» What the task requires
Reproduce the listing below word for word, starting at the line that contains "Given: Open the ACME Certificate payload link" and continuing through to its end. Leave the pictures out.

» Data to use
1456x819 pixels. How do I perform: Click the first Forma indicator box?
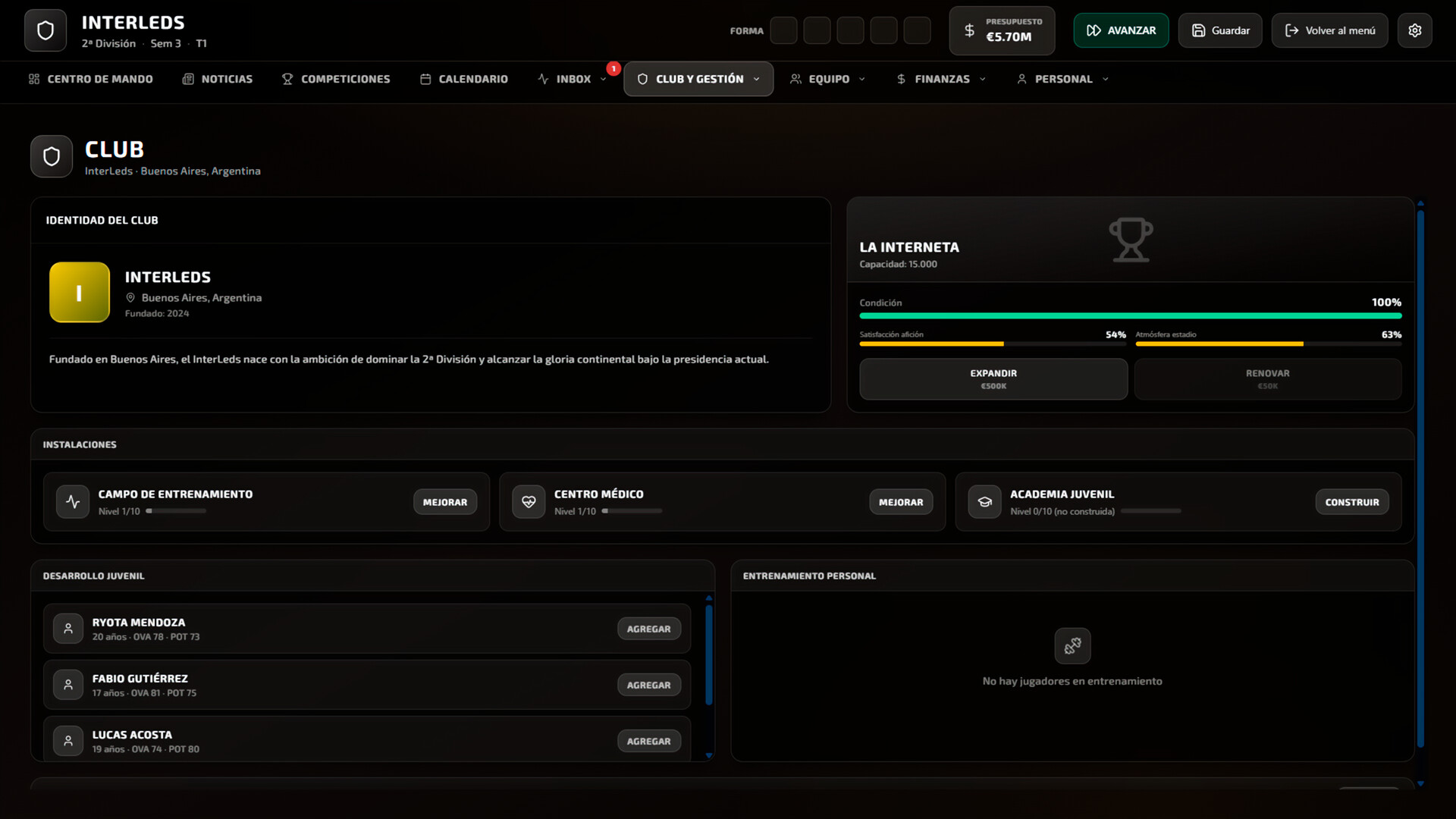[784, 30]
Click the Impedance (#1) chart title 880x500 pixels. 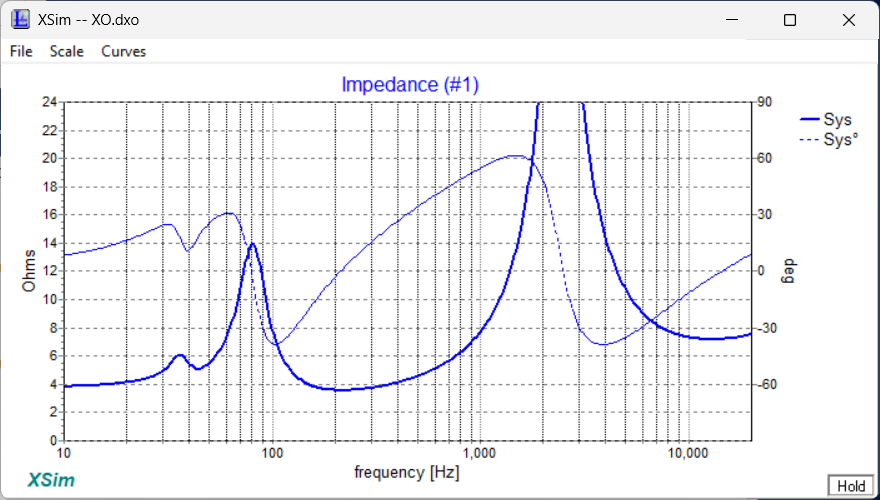coord(410,85)
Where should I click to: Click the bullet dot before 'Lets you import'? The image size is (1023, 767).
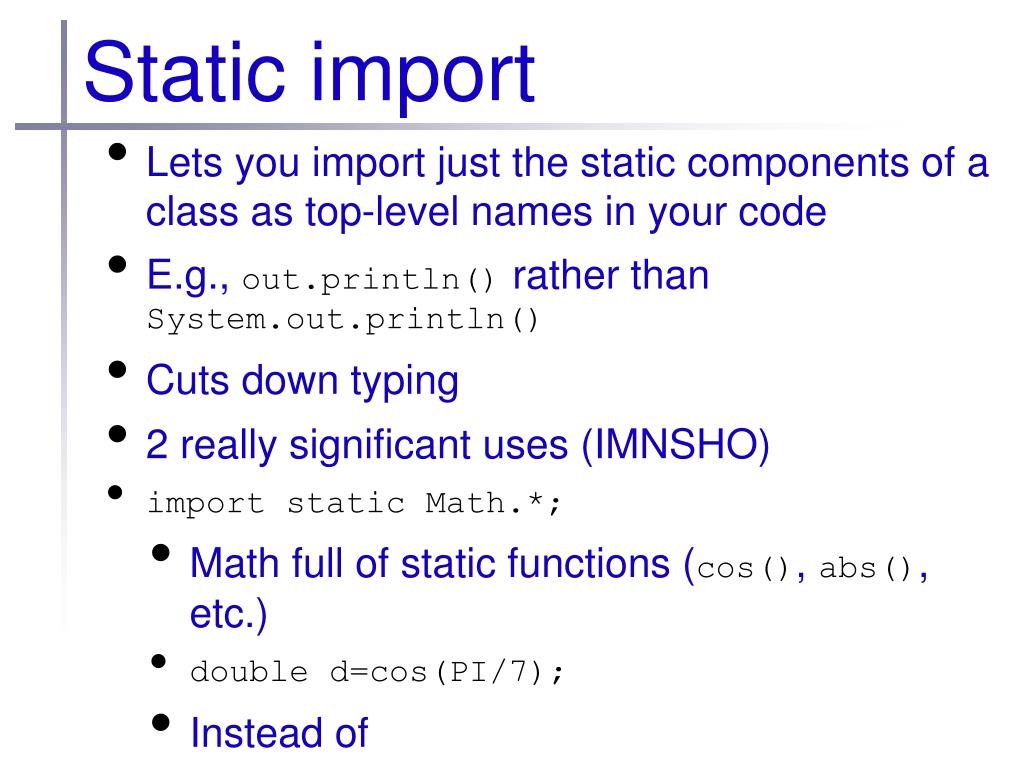[117, 152]
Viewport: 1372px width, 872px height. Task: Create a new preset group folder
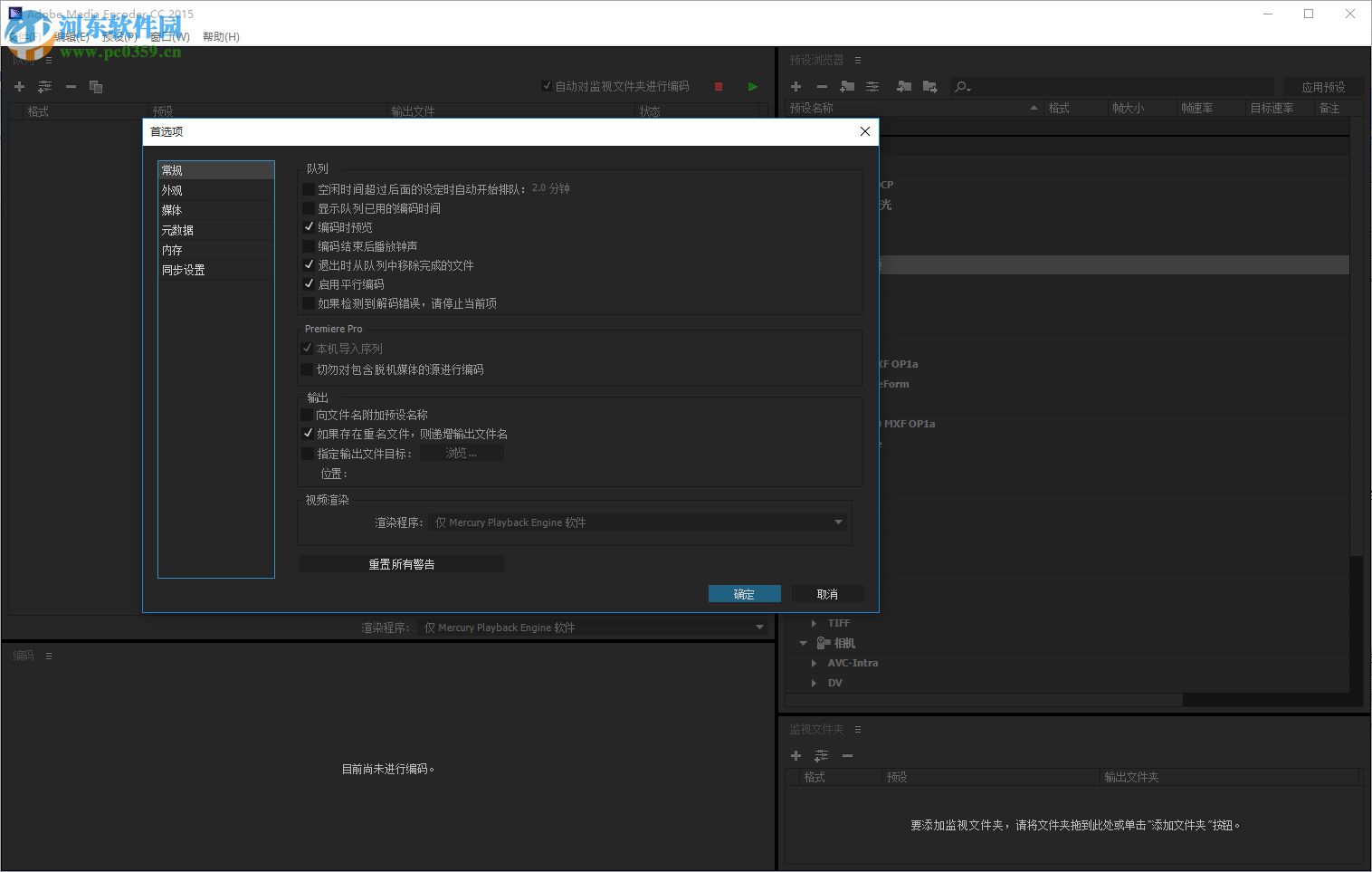click(847, 86)
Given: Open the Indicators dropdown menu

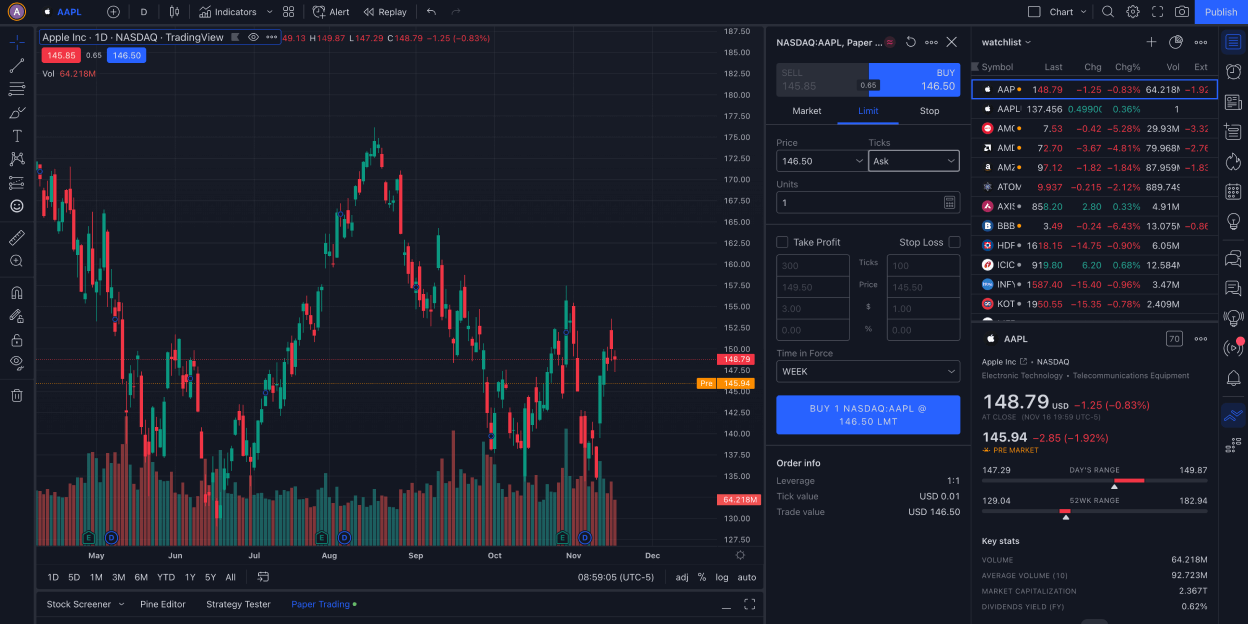Looking at the screenshot, I should tap(228, 12).
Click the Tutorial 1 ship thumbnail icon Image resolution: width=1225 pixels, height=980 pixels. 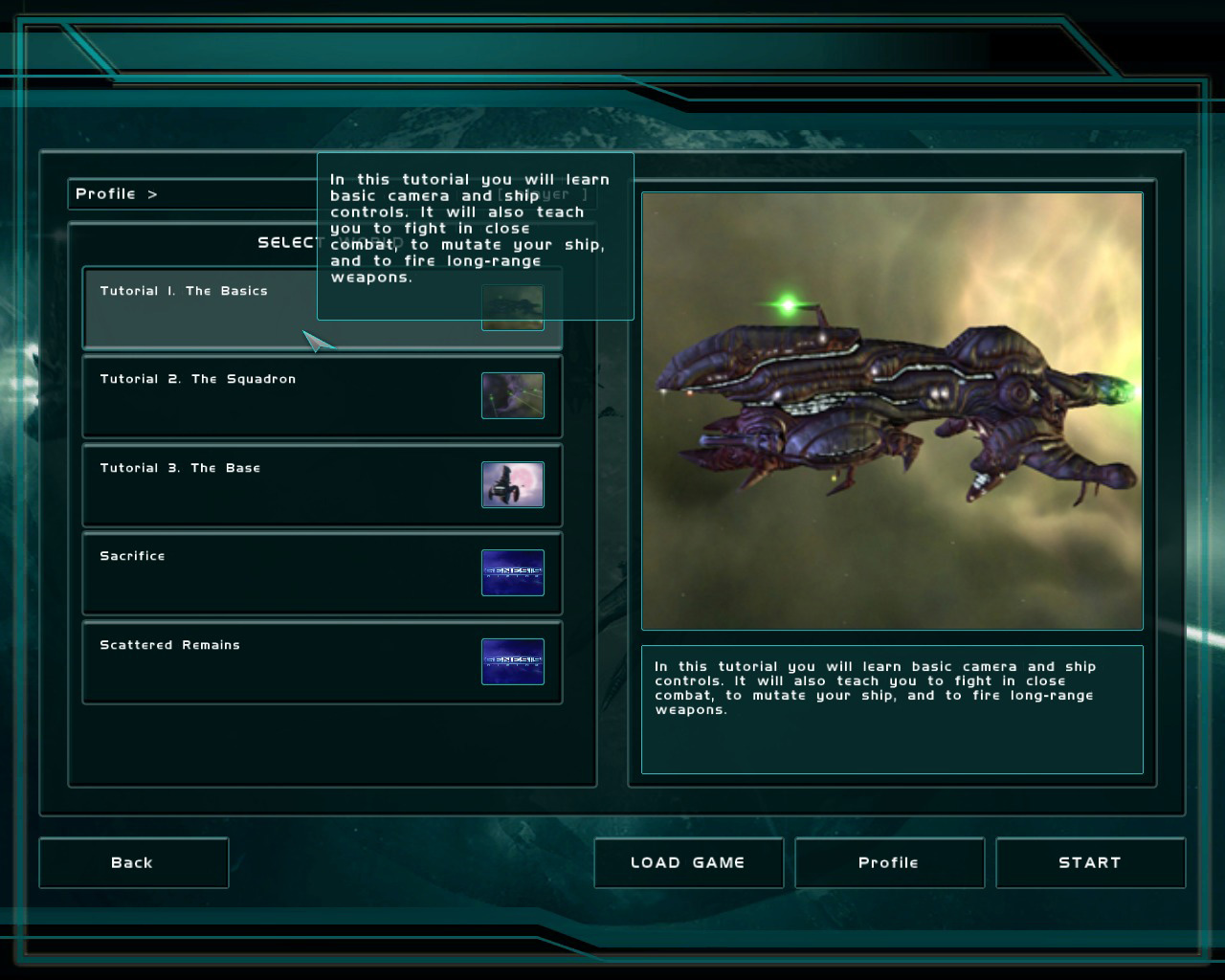tap(513, 308)
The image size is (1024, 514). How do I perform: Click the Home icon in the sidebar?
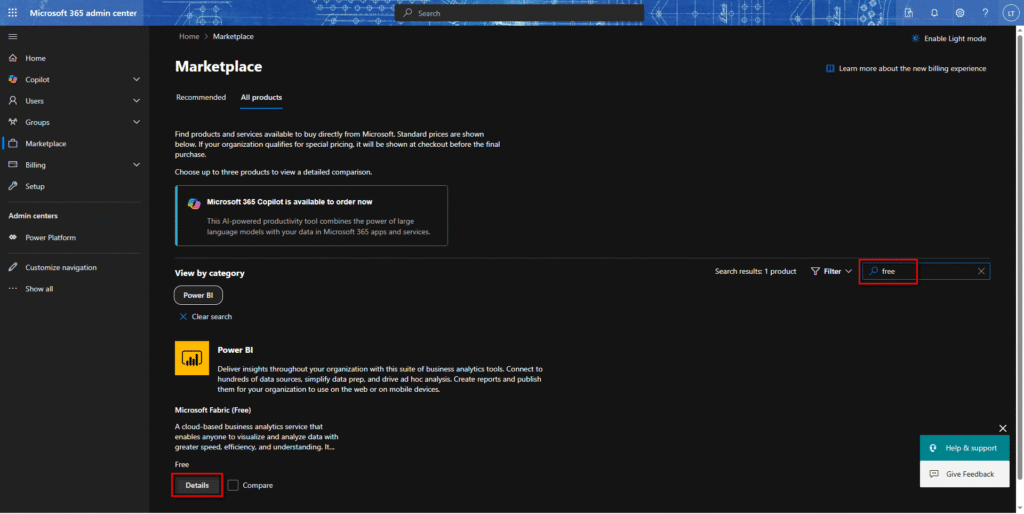[x=13, y=58]
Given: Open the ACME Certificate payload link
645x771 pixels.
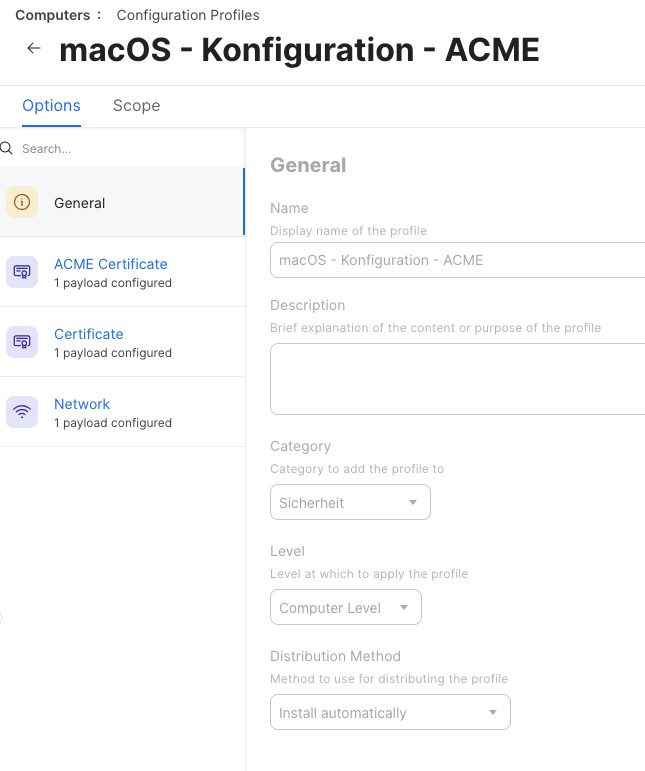Looking at the screenshot, I should pyautogui.click(x=110, y=264).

» Exercise output
Given: Open the ACME Certificate payload link
645x771 pixels.
Looking at the screenshot, I should pyautogui.click(x=110, y=264).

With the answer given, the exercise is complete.